Elle décrit la nuit de 2012 où un photographe l’a violemment agressée après une séance de lingerie, et sa réponse au vérificateur des faits de l’essai : « C’est la fille qui… a rebondi nue dans la vidéo de Robin Thicke cette fois-là. Tu veux vraiment croire qu’elle était une victime ? Elle la traite comme une question valable. Un essai est une lettre à un autre photographe qui, c’est clair, l’a sous-estimée. Elle lui raconte l’histoire d’Audrey Munson, muse d’un artiste dont la ressemblance est éparpillée à travers New York, et qui a tenté de se suicider avant d’être enterrée dans une tombe anonyme. « Je pense à elle et aux autres femmes nues qui tapissent les murs des musées », écrit Ratajkowski, chacune anonyme, oubliée, morte. En réalisant que ses photos nues l’avaient amenée à être jetée dans Fille disparue, après que le réalisateur David Fincher ait demandé à Ben Affleck quelqu’un « dont les hommes étaient obsédés et les femmes détestaient », il est clair que toutes ses réalisations sont caillées par un filet de citron.

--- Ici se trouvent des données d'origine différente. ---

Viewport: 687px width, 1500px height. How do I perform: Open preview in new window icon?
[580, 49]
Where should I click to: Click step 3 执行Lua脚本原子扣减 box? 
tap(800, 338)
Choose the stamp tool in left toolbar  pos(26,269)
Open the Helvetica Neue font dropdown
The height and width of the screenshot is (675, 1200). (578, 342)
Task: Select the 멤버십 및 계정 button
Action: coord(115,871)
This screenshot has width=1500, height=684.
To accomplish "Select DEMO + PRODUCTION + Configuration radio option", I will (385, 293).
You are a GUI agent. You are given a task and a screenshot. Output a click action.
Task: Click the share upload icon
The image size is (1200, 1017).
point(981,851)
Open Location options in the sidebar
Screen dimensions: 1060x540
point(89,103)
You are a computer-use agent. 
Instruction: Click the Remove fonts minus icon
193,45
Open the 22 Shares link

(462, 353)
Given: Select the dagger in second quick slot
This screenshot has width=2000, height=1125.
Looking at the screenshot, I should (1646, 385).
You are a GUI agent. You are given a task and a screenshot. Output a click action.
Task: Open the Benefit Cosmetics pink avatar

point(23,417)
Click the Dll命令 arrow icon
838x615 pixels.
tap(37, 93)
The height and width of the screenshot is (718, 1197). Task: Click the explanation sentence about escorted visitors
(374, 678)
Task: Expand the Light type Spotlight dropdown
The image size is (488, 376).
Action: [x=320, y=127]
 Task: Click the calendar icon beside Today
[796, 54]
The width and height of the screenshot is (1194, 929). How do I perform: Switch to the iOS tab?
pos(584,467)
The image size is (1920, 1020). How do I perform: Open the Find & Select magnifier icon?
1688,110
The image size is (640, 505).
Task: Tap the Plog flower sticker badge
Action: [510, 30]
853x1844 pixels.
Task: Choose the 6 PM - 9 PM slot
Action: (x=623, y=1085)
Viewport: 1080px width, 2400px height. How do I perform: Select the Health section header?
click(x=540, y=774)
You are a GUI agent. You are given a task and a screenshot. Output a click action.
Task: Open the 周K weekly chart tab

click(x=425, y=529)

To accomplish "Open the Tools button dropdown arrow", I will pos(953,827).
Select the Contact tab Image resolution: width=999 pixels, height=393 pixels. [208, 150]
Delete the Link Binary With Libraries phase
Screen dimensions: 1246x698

C’est souvent passionnant de s’asseoir avec Ratajkowski dans les vagues agitées de sa vie, dans des histoires élégantes écrites avec une honnêteté inconfortable. C’est aussi révélateur d’explorer la vie numérique et la politique du corps à travers les yeux d’une personne dont le corps façonne un discours et qui bouge de manière inattendue pour voir les bleus laissés derrière. Le seul problème avec le fait qu’il s’agisse d’une collection d’essais intelligents et étincelants, plutôt que simplement les mémoires de célébrités glamour que Ratajkowski aurait pu vendre, est que sa qualité révèle ses limites.
A lire comme mémoire, c’est extraordinaire ; lu comme de l’activisme, c’est insatisfaisant. Son commentaire sur l’industrie qu’elle a choisie est passionné et effrayant, et pourtant parfois sonne creux, en partie à cause de sa réticence à subvertir le regard masculin qu’elle critique. Elle revient sur le concept que son pouvoir réside dans son corps, sans remettre en cause l’idée que son corps pourrait aussi s’éloigner.
Il est juste, bien sûr, pour elle de critiquer le système dans lequel elle travaille, mais il n’est pas clair si elle se soucie suffisamment de le changer. Le faire signifierait (entre autres) quitter les médias sociaux, où les images restent des marchandises à exploiter et à écraser, emportant souvent avec elles l’identité des femmes. Ce n’est pas parce qu’elle voit que les problèmes (capitalisme, normes de beauté, misogynie) sont structurels qu’elle n’y est pas impliquée. Ou, en effet, ne les perpétue pas quotidiennement.
Mais peut-être que ce projet est un début. Ce n’est peut-être pas la responsabilité de Ratajkowski de renverser le patriarcat, de redéfinir la beauté ou de déstabiliser le capitalisme. Peut-être qu’il lui suffit d’écrire simplement un livre éblouissant considérant les contradictions de vivre dans un corps comme le sien. Pour montrer ses histoires à la lumière, des éclats de verre, et voir lesquels font couler le sang.